Our counter space is almost nonexistent, but our kitchen is now a gathering space for our family of two. We collaborate on the week’s menu now, shifting through beautiful cookbooks and the recipes we took home from our class. Last night we made a meal I’m so impressed with that I’m tempted to put it on our weekly rotation, despite the time commitment and my drive to keep trying new things.
And in the process, we’re learning about each other, which my husband is shocked to learn can still happen after six and a half years together. (I’ve grow so much in that time! And his priorities, in life and career, have shifted a ton too.) Just the other day, I learned that he really hates baking with me. Really really hates it. But he loves the end result. So he was our grocery runner when I fucked up. He was in the kitchen keeping me company the whole time. And he served as our unofficial quality control. Next time, he’ll assume those roles from the beginning, not just when the recipe goes south.
Here’s a side effect: I won’t stop talking about it.
Over tea yesterday, my friend Danya called my collaborative cooking a lifestyle. The other day, Alex, a fellow vegetarian teased me about how much I talk about potatoes as an important ingredient. And my husband is kind of gloating because I’m properly salting my boiling water. (Me, a child of the 80s who grew up with salt-less pasta. Me, a descendant of Italian immigrants who were afraid angering the American food pyramid.)
But I really won’t apologize for it because that one class made a profound impact on my life. I’m enjoying the process again, not just the end result. And that’s the main reason I love being a playwright. There’s so much process — reading, researching, writing alone in your room or office or wherever. That’s the menu planning stage for me. That’s shifting through cookbooks and finding the right balance of time and flavor. And then there’s the rehearsal process, that magical time when, for one week or (when I’m truly lucky) six, I get to experience the magic that comes out of working with a director, dramaturg, actors, and designers. Every last one of them crucial to the process. Every last one of them, cooking in that kitchen right along with me.
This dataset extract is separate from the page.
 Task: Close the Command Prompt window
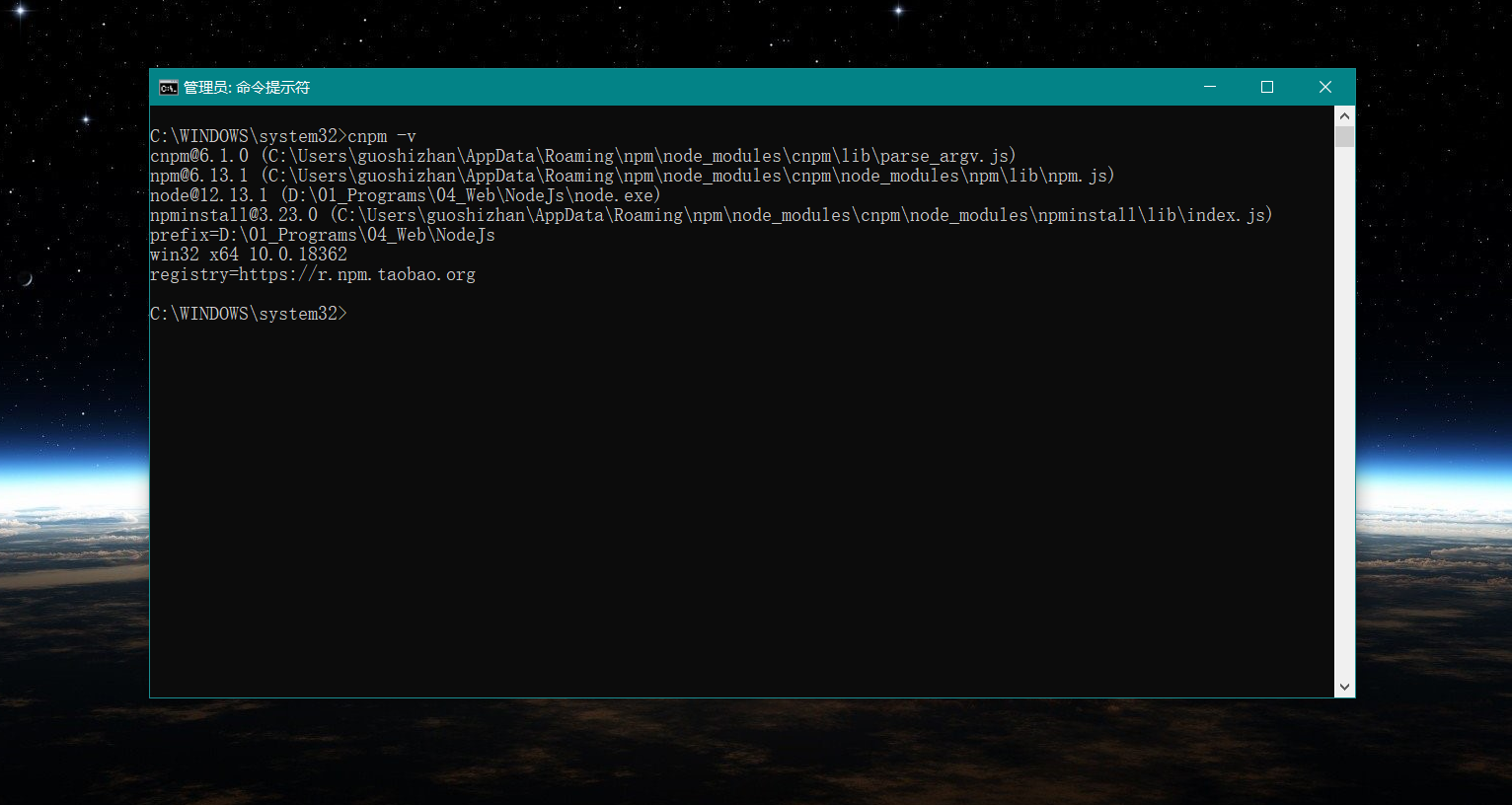1325,87
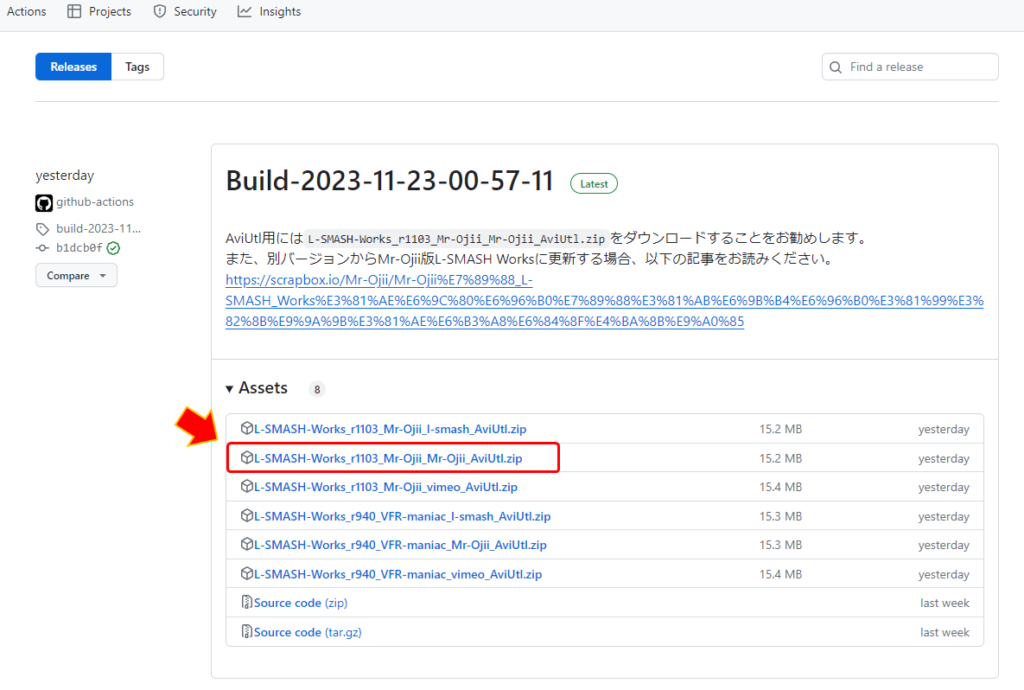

Great cooking is collaborative.
There’s a reason Salt, Fat, Acid, Heat was focused on cooks learning from each other. There’s a reason professional kitchens are full of cooks, all with their own job. There’s a reason why every episode of Chef’s Table focuses not on the food, but the process — and the folks who helped along the way. And even when those chefs are in their own kitchen, they’re working with others, they’re making adjustments, they’re continuing to improve. Hell, even the Documentary Now parody of Chef’s Table, Juan Likes Rice and Chicken, starts to make those associations between ensemble performance and a really excellent meal.
Last month, playwright extraordinaire Mike Lew used a cooking/baking metaphor to describe the difference between a new play workshop and a new musical workshop.
He’s super smart. Y’all should read the whole thread.
But here’s my point.
Playwriting is a lonely endeavor. There are not enough coworkers and too much jealousy and not enough time or money or anything else that’s needed to run a successful business. But it’s taught me to be collaborative. So I’m extending that collaborative spirit into other components of my life. Right now, it’s cooking. Later this year, it might be board game nights or boxing classes or god knows what else. But one thing I do know is that I love cooking again. And I’m going to do everything I can to keep that love alive.